Задания —
A: Переведите на английский язык следующее предложение из фрагмента текста о ночной поездке через лес у Фонтенбло: «Ничего подобного со мной прежде не случалось».
B: Перепишите без изменений часть фрагмента текста о ночной поездке через лес у Фонтенбло. Начните с того места, где стоят слова «Мне пришлось отказаться», и остановитесь после слов «пришла одна идея.».

Въехав в лесной массив, окружавший Фонтенбло, я вспомнил, что начинается участок местности, где ночью нередко ложится туман. Я посмотрел на часы и, отметив, что было уже четверть двенадцатого, нажал на газ, чтобы как можно быстрее проскочить этот участок дороги. И с того момента я уже не помню ничего. Когда я пришел в себя, то увидел следующую картину: я сидел в машине, которая находилась на правой полосе дороги, вокруг простирались густые леса, вовсю светило солнце. Перед моей машиной стояла большая повозка, груженная сеном, и возчик, подойдя ко мне, стучал кнутом в стекло - эти звуки и разбудили меня.
Оказалось, что вчера вечером, не проехав ни одного метра после того, как я посмотрел на часы, я нечаянно заснул прямо за рулем и проспал до десяти часов утра. Ничего подобного со мной прежде не случалось.
По счастливой случайности машина, прежде чем остановиться, немного подалась вправо, так что все это время не мешала движению других машин, и мой сон никто не потревожил. Но этот фургон с сеном был так широк, что не смог проехать, вот почему возчик был вынужден разбудить меня.
Увы, я не только выспался, но и простудился, проведя всю ночь в сырой местности. Простуда была настолько серьезной, что ее последствия сказываются до сих пор.
Мне пришлось отказаться от большей части добровольно взятых на себя обязанностей, так как я в буквальном смысле слова еле передвигал ноги.
Ситуация становилась критической, так как заменить меня было некому, и все, созданное мной к этому времени, грозило развалиться. Постоянно приходили все новые счета, оплачивать которые не было никакой возможности. Нужно было что-нибудь придумать.
Однажды, когда я сидел на террасе Гранд-кафе, очень популярного у иностранцев, обдумывая свою невеселую и, казалось, безвыходную ситуацию, мне в голову пришла одна идея.
Так как, учитывая мое теперешнее состояние здоровья, я не могу и, вероятно, еще долго не смогу работать так напряженно, как требуется для осуществления моих планов, связанных с открытием Института, то не лучше ли будет предоставить себе "отпуск", хотя бы и непродолжительный, и отправиться в Америку, о чем я давно мечтал.

Представленный материал —
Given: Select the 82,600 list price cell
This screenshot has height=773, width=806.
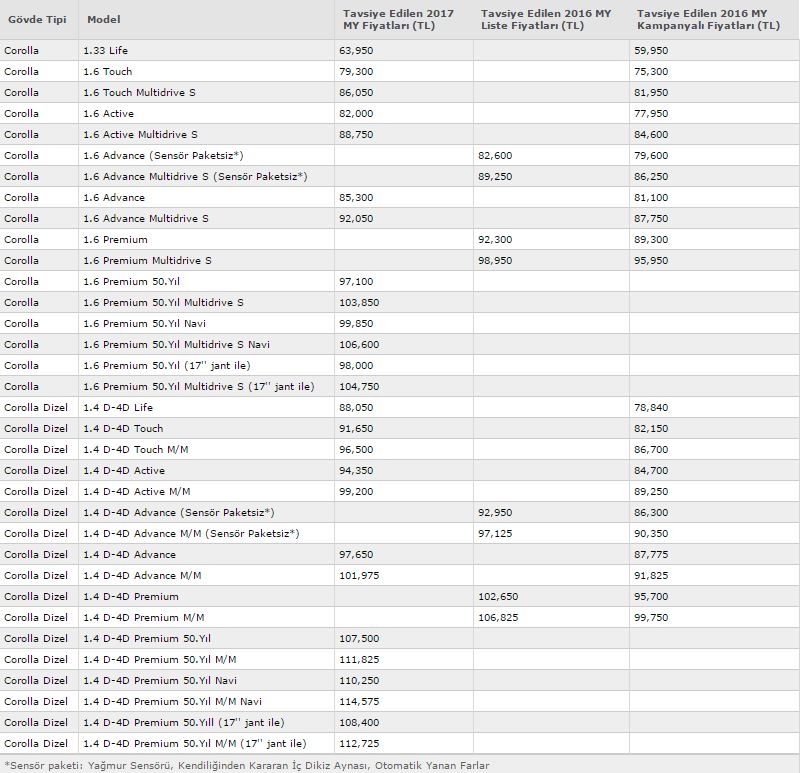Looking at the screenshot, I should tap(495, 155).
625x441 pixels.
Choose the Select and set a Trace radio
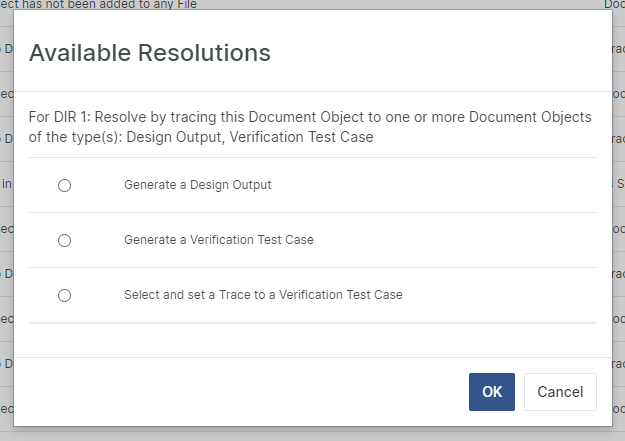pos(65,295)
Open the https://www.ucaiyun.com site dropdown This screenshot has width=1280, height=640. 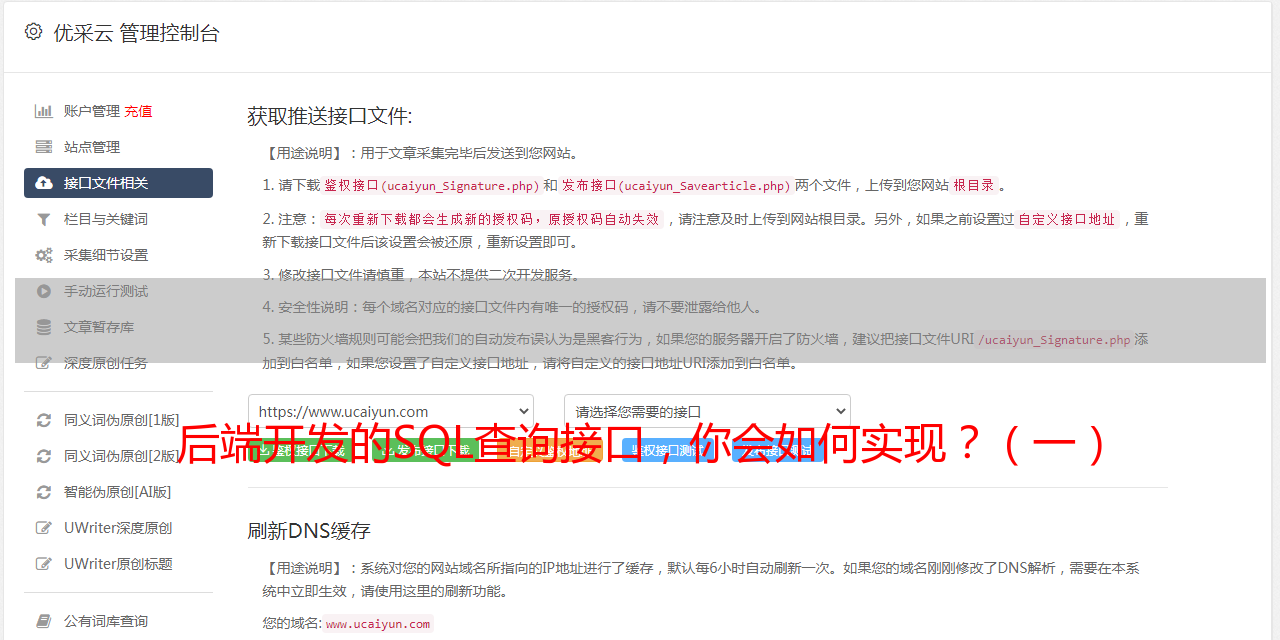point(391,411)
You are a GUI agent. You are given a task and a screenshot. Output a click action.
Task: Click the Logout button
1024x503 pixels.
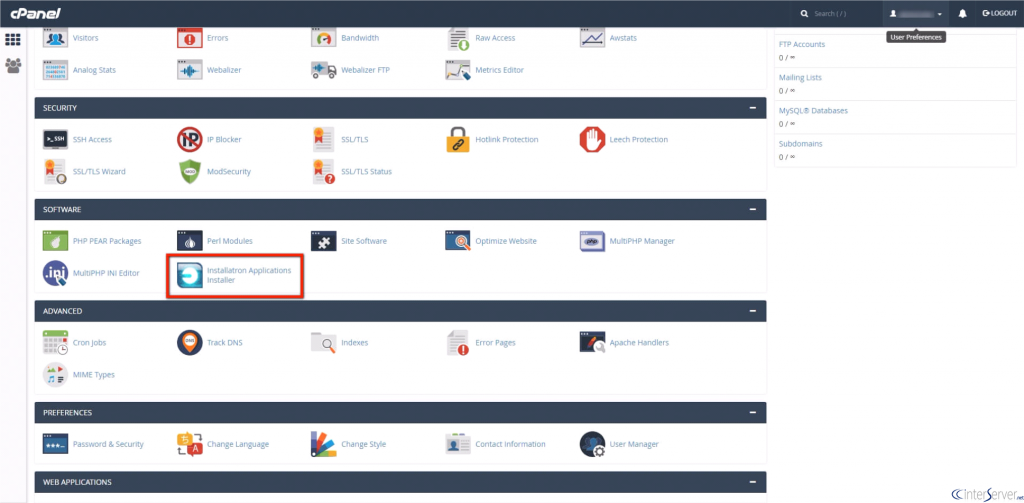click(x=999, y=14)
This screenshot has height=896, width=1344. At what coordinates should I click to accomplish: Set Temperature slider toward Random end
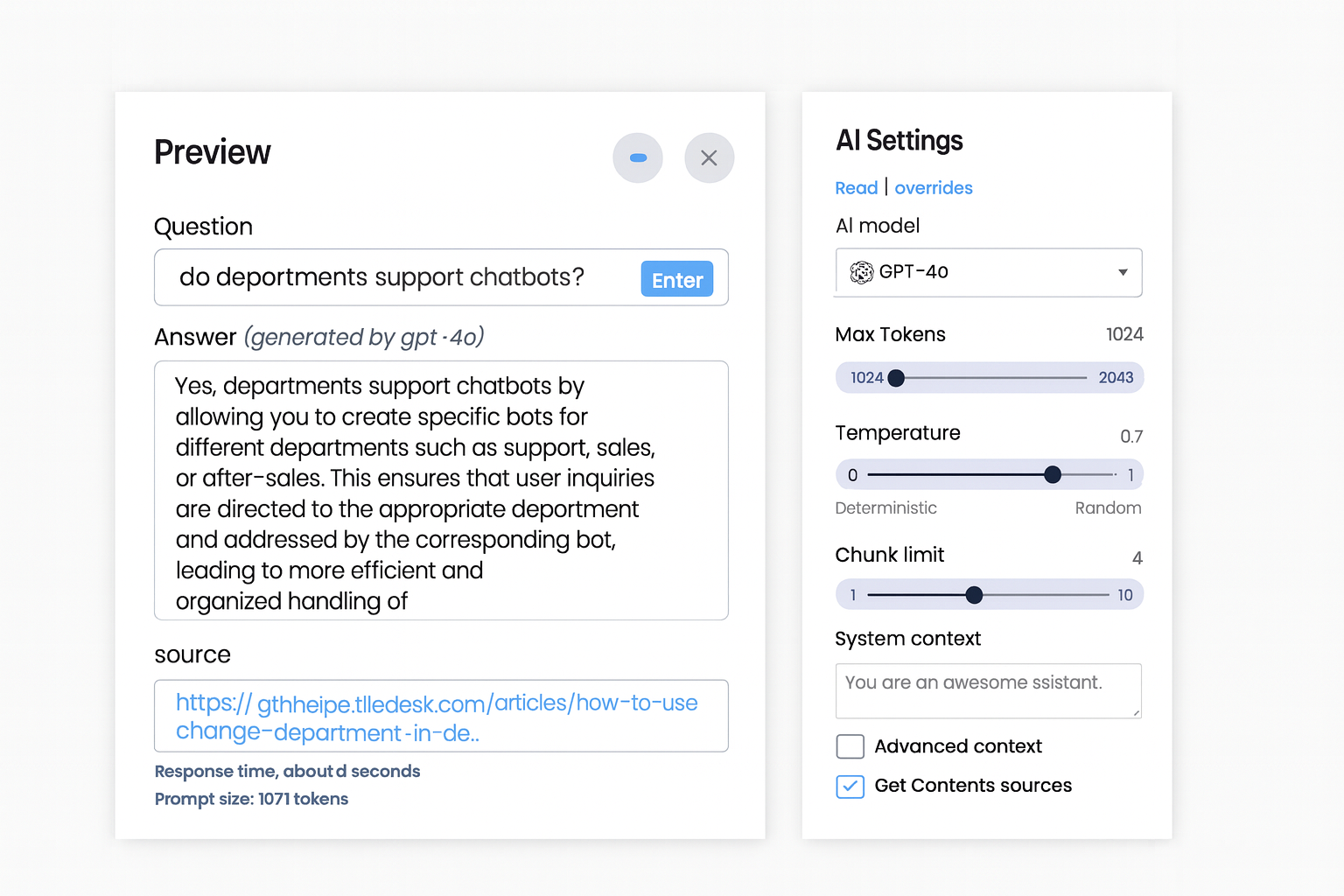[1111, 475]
==
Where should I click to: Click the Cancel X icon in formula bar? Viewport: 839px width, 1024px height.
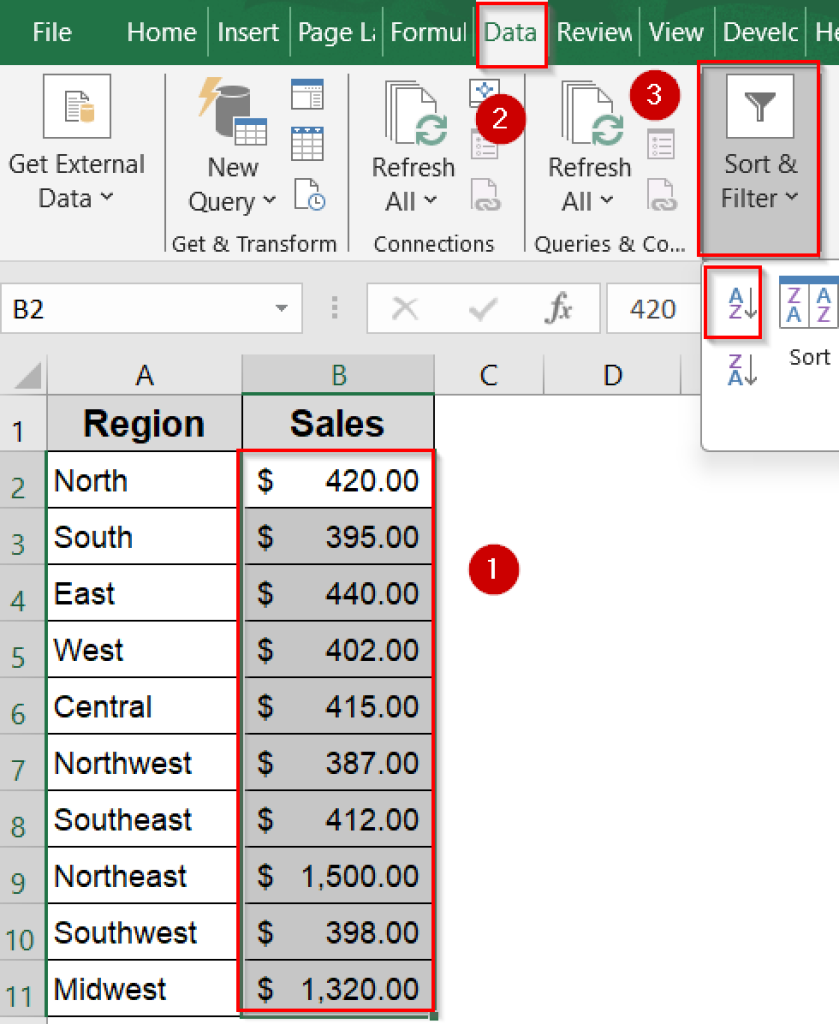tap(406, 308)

Результаты выполнения —
A: Nothing like this had ever happened to me before.

B:
Мне пришлось отказаться от большей части добровольно взятых на себя обязанностей, так как я в буквальном смысле слова еле передвигал ноги.
Ситуация становилась критической, так как заменить меня было некому, и все, созданное мной к этому времени, грозило развалиться. Постоянно приходили все новые счета, оплачивать которые не было никакой возможности. Нужно было что-нибудь придумать.
Однажды, когда я сидел на террасе Гранд-кафе, очень популярного у иностранцев, обдумывая свою невеселую и, казалось, безвыходную ситуацию, мне в голову пришла одна идея.